▼

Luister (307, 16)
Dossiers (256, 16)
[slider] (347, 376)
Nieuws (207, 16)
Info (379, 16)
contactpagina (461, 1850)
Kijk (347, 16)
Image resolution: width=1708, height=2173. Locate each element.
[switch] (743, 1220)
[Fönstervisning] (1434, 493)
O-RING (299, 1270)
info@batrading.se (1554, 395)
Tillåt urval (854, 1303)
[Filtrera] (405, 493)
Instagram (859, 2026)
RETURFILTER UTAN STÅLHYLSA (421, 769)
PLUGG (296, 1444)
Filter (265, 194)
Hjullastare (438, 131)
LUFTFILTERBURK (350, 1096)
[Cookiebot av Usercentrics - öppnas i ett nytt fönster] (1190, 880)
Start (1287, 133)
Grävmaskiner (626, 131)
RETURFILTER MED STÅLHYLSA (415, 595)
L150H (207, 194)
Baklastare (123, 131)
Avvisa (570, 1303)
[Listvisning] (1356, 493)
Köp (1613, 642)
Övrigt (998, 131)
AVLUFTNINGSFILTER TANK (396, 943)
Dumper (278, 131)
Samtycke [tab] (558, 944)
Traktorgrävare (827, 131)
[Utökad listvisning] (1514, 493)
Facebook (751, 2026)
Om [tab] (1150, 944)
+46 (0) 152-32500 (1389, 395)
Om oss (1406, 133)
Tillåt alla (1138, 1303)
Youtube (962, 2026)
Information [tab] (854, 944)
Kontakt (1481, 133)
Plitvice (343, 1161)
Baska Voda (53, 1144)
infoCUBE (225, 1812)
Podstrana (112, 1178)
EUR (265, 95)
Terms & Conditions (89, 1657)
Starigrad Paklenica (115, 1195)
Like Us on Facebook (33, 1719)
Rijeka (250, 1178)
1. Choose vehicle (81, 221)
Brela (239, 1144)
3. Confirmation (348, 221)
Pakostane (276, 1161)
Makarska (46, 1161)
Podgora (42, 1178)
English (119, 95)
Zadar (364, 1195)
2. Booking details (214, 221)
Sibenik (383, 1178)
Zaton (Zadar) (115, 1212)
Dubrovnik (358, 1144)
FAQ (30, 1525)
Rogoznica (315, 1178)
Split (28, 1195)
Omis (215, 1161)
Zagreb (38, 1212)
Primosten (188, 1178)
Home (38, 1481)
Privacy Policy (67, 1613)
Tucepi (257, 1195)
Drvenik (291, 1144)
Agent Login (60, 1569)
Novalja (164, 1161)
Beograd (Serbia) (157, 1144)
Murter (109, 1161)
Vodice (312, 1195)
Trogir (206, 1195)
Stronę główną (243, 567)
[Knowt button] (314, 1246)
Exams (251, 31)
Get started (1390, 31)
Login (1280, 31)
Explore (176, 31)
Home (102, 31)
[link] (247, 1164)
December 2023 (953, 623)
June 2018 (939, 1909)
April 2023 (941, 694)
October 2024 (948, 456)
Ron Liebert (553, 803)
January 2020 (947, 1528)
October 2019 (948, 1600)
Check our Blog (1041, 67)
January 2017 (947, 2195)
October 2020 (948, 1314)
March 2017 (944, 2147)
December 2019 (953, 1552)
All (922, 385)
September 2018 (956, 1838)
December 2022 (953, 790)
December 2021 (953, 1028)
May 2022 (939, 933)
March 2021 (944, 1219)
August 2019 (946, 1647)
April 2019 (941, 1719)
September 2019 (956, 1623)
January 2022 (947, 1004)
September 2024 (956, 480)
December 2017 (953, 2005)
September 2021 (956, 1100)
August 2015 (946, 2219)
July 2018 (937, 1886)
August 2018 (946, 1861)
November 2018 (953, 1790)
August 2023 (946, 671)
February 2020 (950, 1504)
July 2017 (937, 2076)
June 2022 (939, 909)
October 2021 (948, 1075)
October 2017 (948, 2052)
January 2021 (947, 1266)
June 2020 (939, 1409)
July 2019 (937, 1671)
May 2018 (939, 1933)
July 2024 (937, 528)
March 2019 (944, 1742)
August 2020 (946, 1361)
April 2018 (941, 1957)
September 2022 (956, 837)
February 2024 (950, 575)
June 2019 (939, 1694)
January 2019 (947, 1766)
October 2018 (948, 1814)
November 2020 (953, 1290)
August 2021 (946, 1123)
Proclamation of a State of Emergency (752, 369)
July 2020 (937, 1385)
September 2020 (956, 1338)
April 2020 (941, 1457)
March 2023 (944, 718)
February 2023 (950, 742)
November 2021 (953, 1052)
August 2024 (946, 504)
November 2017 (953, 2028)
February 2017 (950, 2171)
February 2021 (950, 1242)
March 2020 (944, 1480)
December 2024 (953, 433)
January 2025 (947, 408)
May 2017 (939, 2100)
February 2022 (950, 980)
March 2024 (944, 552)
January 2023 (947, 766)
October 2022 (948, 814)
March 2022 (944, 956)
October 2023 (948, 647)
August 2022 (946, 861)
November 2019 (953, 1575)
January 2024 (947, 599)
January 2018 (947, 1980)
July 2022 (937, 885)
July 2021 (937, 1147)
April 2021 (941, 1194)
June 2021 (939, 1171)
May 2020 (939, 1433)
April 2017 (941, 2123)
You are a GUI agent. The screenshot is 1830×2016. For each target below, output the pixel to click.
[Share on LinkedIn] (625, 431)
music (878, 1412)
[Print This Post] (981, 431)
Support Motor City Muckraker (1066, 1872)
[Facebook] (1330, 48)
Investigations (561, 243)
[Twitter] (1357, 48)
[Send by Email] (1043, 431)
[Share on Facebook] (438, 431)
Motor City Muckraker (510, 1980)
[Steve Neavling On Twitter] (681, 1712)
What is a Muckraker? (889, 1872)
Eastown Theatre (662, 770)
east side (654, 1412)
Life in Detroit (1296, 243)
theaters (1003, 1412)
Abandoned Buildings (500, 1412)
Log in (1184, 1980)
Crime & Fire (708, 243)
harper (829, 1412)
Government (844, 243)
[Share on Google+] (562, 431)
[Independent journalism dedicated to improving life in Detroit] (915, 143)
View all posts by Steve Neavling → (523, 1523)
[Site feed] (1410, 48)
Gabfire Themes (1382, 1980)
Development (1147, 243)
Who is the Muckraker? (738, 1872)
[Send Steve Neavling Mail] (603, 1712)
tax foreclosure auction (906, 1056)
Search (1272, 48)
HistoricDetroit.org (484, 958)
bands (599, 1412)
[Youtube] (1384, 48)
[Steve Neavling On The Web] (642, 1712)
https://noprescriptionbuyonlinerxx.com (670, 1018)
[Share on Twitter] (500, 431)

▲

→ EXERCISE AIM:
For this exercise, the records above must be returned exactly.

→ RESULT OF THE TASK:
Luister (307, 16)
Dossiers (256, 16)
[slider] (347, 376)
Nieuws (207, 16)
Info (379, 16)
contactpagina (461, 1850)
Kijk (347, 16)
Image resolution: width=1708, height=2173. Locate each element.
[switch] (743, 1220)
[Fönstervisning] (1434, 493)
O-RING (299, 1270)
info@batrading.se (1554, 395)
Tillåt urval (854, 1303)
[Filtrera] (405, 493)
Instagram (859, 2026)
RETURFILTER UTAN STÅLHYLSA (421, 769)
PLUGG (296, 1444)
Filter (265, 194)
Hjullastare (438, 131)
LUFTFILTERBURK (350, 1096)
[Cookiebot av Usercentrics - öppnas i ett nytt fönster] (1190, 880)
Start (1287, 133)
Grävmaskiner (626, 131)
RETURFILTER MED STÅLHYLSA (415, 595)
L150H (207, 194)
Baklastare (123, 131)
Avvisa (570, 1303)
[Listvisning] (1356, 493)
Köp (1613, 642)
Övrigt (998, 131)
AVLUFTNINGSFILTER TANK (396, 943)
Dumper (278, 131)
Samtycke [tab] (558, 944)
Traktorgrävare (827, 131)
[Utökad listvisning] (1514, 493)
Facebook (751, 2026)
Om [tab] (1150, 944)
+46 (0) 152-32500 (1389, 395)
Om oss (1406, 133)
Tillåt alla (1138, 1303)
Youtube (962, 2026)
Information [tab] (854, 944)
Kontakt (1481, 133)
Plitvice (343, 1161)
Baska Voda (53, 1144)
infoCUBE (225, 1812)
Podstrana (112, 1178)
EUR (265, 95)
Terms & Conditions (89, 1657)
Starigrad Paklenica (115, 1195)
Like Us on Facebook (33, 1719)
Rijeka (250, 1178)
1. Choose vehicle (81, 221)
Brela (239, 1144)
3. Confirmation (348, 221)
Pakostane (276, 1161)
Makarska (46, 1161)
Podgora (42, 1178)
English (119, 95)
Zadar (364, 1195)
2. Booking details (214, 221)
Sibenik (383, 1178)
Zaton (Zadar) (115, 1212)
Dubrovnik (358, 1144)
FAQ (30, 1525)
Rogoznica (315, 1178)
Split (28, 1195)
Omis (215, 1161)
Zagreb (38, 1212)
Primosten (188, 1178)
Home (38, 1481)
Privacy Policy (67, 1613)
Tucepi (257, 1195)
Drvenik (291, 1144)
Agent Login (60, 1569)
Novalja (164, 1161)
Beograd (Serbia) (157, 1144)
Murter (109, 1161)
Vodice (312, 1195)
Trogir (206, 1195)
Stronę główną (243, 567)
[Knowt button] (314, 1246)
Exams (251, 31)
Get started (1390, 31)
Login (1280, 31)
Explore (176, 31)
Home (102, 31)
[link] (247, 1164)
December 2023 (953, 623)
June 2018 (939, 1909)
April 2023 (941, 694)
October 2024 (948, 456)
Ron Liebert (553, 803)
January 2020 (947, 1528)
October 2019 (948, 1600)
Check our Blog (1041, 67)
January 2017 (947, 2195)
October 2020 (948, 1314)
March 2017 (944, 2147)
December 2019 (953, 1552)
All (922, 385)
September 2018 (956, 1838)
December 2022 (953, 790)
December 2021 (953, 1028)
May 2022 (939, 933)
March 2021 (944, 1219)
August 2019 (946, 1647)
April 2019 (941, 1719)
September 2019 (956, 1623)
January 2022 (947, 1004)
September 2024 (956, 480)
December 2017 (953, 2005)
September 2021 (956, 1100)
August 2015 (946, 2219)
July 2018 (937, 1886)
August 2018 (946, 1861)
November 2018 (953, 1790)
August 2023 (946, 671)
February 2020 (950, 1504)
July 2017 (937, 2076)
June 2022 (939, 909)
October 2021 (948, 1075)
October 2017 (948, 2052)
January 2021 (947, 1266)
June 2020 (939, 1409)
July 2019 (937, 1671)
May 2018 (939, 1933)
July 2024 (937, 528)
March 2019 (944, 1742)
August 2020 (946, 1361)
April 2018 (941, 1957)
September 2022 (956, 837)
February 2024 (950, 575)
June 2019 (939, 1694)
January 2019 (947, 1766)
October 2018 (948, 1814)
November 2020 (953, 1290)
August 2021 (946, 1123)
Proclamation of a State of Emergency (752, 369)
July 2020 (937, 1385)
September 2020 (956, 1338)
April 2020 (941, 1457)
March 2023 (944, 718)
February 2023 (950, 742)
November 2021 (953, 1052)
August 2024 (946, 504)
November 2017 (953, 2028)
February 2017 (950, 2171)
February 2021 (950, 1242)
March 2020 (944, 1480)
December 2024 (953, 433)
January 2025 (947, 408)
May 2017 (939, 2100)
February 2022 (950, 980)
March 2024 (944, 552)
January 2023 (947, 766)
October 2022 (948, 814)
March 2022 (944, 956)
October 2023 (948, 647)
August 2022 (946, 861)
November 2019 (953, 1575)
January 2024 (947, 599)
January 2018 (947, 1980)
July 2022 (937, 885)
July 2021 (937, 1147)
April 2021 (941, 1194)
June 2021 (939, 1171)
May 2020 (939, 1433)
April 2017 (941, 2123)
You are a GUI agent. The screenshot is 1830×2016. For each target below, output the pixel to click.
[Share on LinkedIn] (625, 431)
music (878, 1412)
[Print This Post] (981, 431)
Support Motor City Muckraker (1066, 1872)
[Facebook] (1330, 48)
Investigations (561, 243)
[Twitter] (1357, 48)
[Send by Email] (1043, 431)
[Share on Facebook] (438, 431)
Motor City Muckraker (510, 1980)
[Steve Neavling On Twitter] (681, 1712)
What is a Muckraker? (889, 1872)
Eastown Theatre (662, 770)
east side (654, 1412)
Life in Detroit (1296, 243)
theaters (1003, 1412)
Abandoned Buildings (500, 1412)
Log in (1184, 1980)
Crime & Fire (708, 243)
harper (829, 1412)
Government (844, 243)
[Share on Google+] (562, 431)
[Independent journalism dedicated to improving life in Detroit] (915, 143)
View all posts by Steve Neavling → (523, 1523)
[Site feed] (1410, 48)
Gabfire Themes (1382, 1980)
Development (1147, 243)
Who is the Muckraker? (738, 1872)
[Send Steve Neavling Mail] (603, 1712)
tax foreclosure auction (906, 1056)
Search (1272, 48)
HistoricDetroit.org (484, 958)
bands (599, 1412)
[Youtube] (1384, 48)
[Steve Neavling On The Web] (642, 1712)
https://noprescriptionbuyonlinerxx.com (670, 1018)
[Share on Twitter] (500, 431)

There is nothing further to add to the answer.